散々翻弄されたけれど、本当は好きになって貰えなかったのだ。気持ちが通じ合うのが間に合わなかったからこそ、こうやって時を戻ってきてくれた。俺の体に起こったことだけれど、その辛い部分を覚えていないし知らないのだからこっちはただ嬉しいだけだ。
もしすべてを覚えていたら、どう思っていたかわからない。殺されたことをシズちゃんのせいにして怒るだろうか。多分そんなことはないだろうけど。
だってずっとずっと、出会った時から嫌いと言い続けてでも本当は好きだったのだから今更そんなことがあったぐらいで怒ったりしない。
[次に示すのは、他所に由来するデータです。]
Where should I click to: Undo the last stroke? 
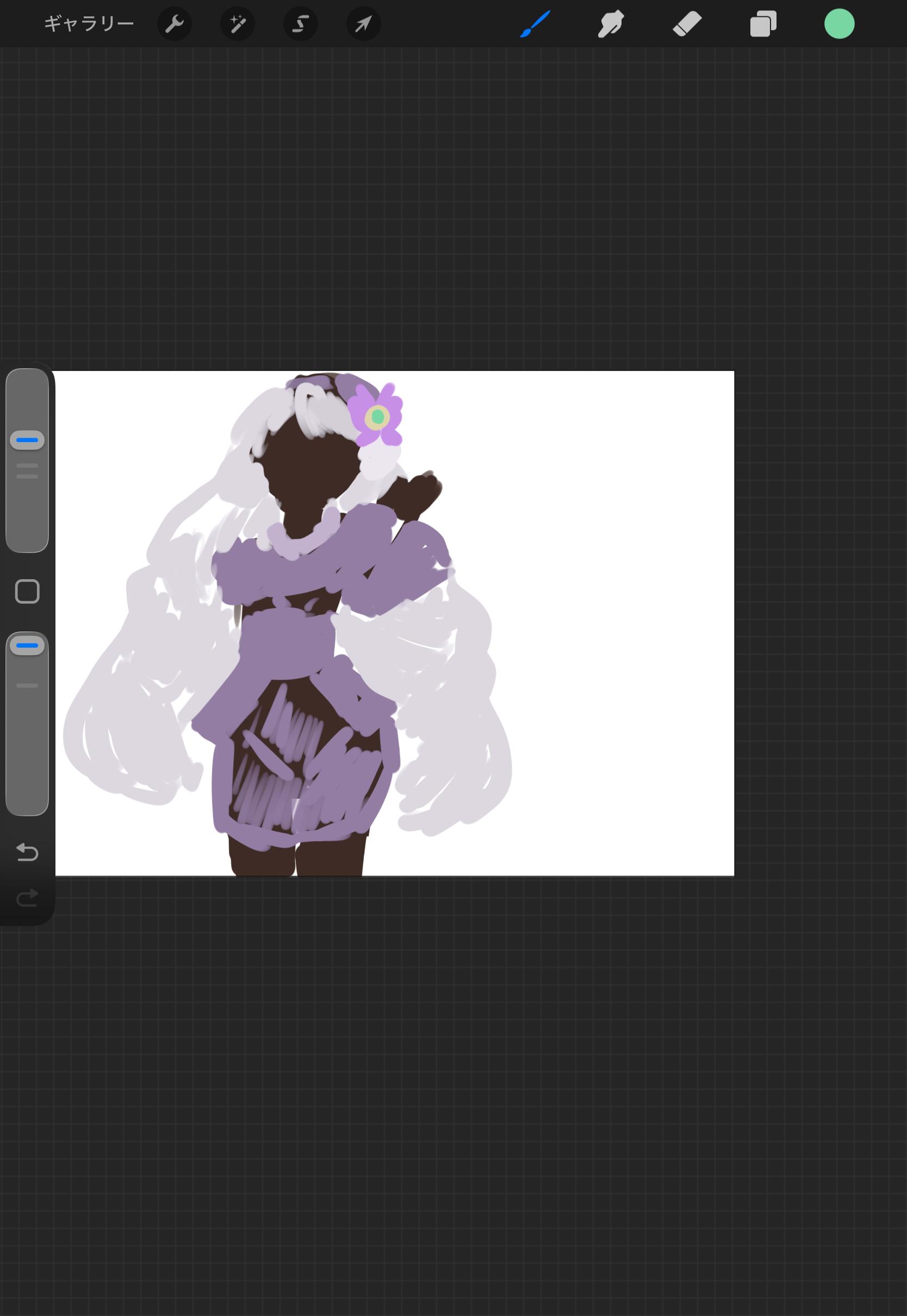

一度は振られたと思った時だって、ショックだったけれど恨んではいない。

「怖い…か?」
「えっ、どうして?」
「いや、なんかやけに静かっつうか…やっぱいきなりこんなことすんの嫌じゃねえかって」
「それは…その、違うよ…は、恥ずかしいだけ、だから」

半分まで下ろされたところで手が止まって尋ねられたので、慌ててしまう。怖いだなんて全く思っていなかったので、何か不安にさせるようなことをしてしまったのかと驚く。
すると気づかうような言葉を掛けられて、胸が熱くなった。とっさに恥ずかしいからだと言ったけれど、少し違う。本当の姿を見られる覚悟がまだ整っていないのかもしれない。
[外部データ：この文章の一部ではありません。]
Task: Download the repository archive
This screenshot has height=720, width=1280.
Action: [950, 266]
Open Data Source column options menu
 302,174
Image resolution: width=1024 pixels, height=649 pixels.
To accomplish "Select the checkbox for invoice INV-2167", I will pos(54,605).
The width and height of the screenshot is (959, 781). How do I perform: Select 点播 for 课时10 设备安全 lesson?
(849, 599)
「散々エロいことしてきたじゃねえか、今更恥ずかしがるって、なんだそりゃ。俺に見せんのは、嫌なのか」
「そうじゃないって!だから、シズちゃんだから…すごく大事だと思ってるから。それと…まだ、少しだけ、少し…」

厳しい口調で言われた気がして必死に違うと言ったのだが、全部がそうだとは言い切れなかった。だから頭の中で迷って、それから目線を逸らして告げた。

「…後悔してる。ごめんね、俺はじめてじゃなくて…本当はシズちゃんがよかった」
「な…ッ!?」

「シズちゃんだけが、よかった」

さすがに真っ直ぐ目を見て言う自信は無かった。自分でやってしまったこととはいえ、思い出したら心の奥が苦しくて辛くなるから。
でもだからといって悪いことばかりでもなく、多分こんなことがなければ一生隠して過ごしていた。それを考えるとよかったとも言えるのだけれど、やっぱりそれでも思ってしまう。
シズちゃんだけがよかったと。
言っても仕方がないことで取り返せないけれど、気持ちだけは伝えたかった。きっと困らせるだけかもしれないけれど。

「シズちゃんとするの、本当は怖いけど…だけどそれ以上に嬉しいよ。嬉しいから、お願い…いっぱいして、気持ち、よくしてもらって、シズちゃんのことだけ考えたい」
「臨也」
「シズちゃんで、いっぱいにしてくれたら幸せだから」

こっちから気持ちよくして欲しいと言うのは照れくさくてむず痒かったけれど、本心だったので震えそうになるのを押しとどめて言い切った。恐る恐る視線を戻すと、一瞬だけ瞳が見つめ合って。
シズちゃんが泣いているのかと思った。

「手前…っ、バカ野郎!!」
「えっ…!?」

まるで涙を隠すように体に抱きつかれて、すぐに顔はシーツで見えなくなる。それが少しだけ惜しかったけれど、ゆっくりと背中に手を回した。

「幸せにしてやるよ。もう余計なこと考えんな、俺のことだけ考えてろ。俺のもんだから、もう絶対他の奴らにさわらせねえから!」
「うん、わかった」

「好きだ、好きだっ…臨也」
「うん、うんシズちゃん」

何度も好きだと言ってくれる声が掠れていて、俺が殺された時もこんな風に切なく泣いてくれたのだろうかと思い胸が震えた。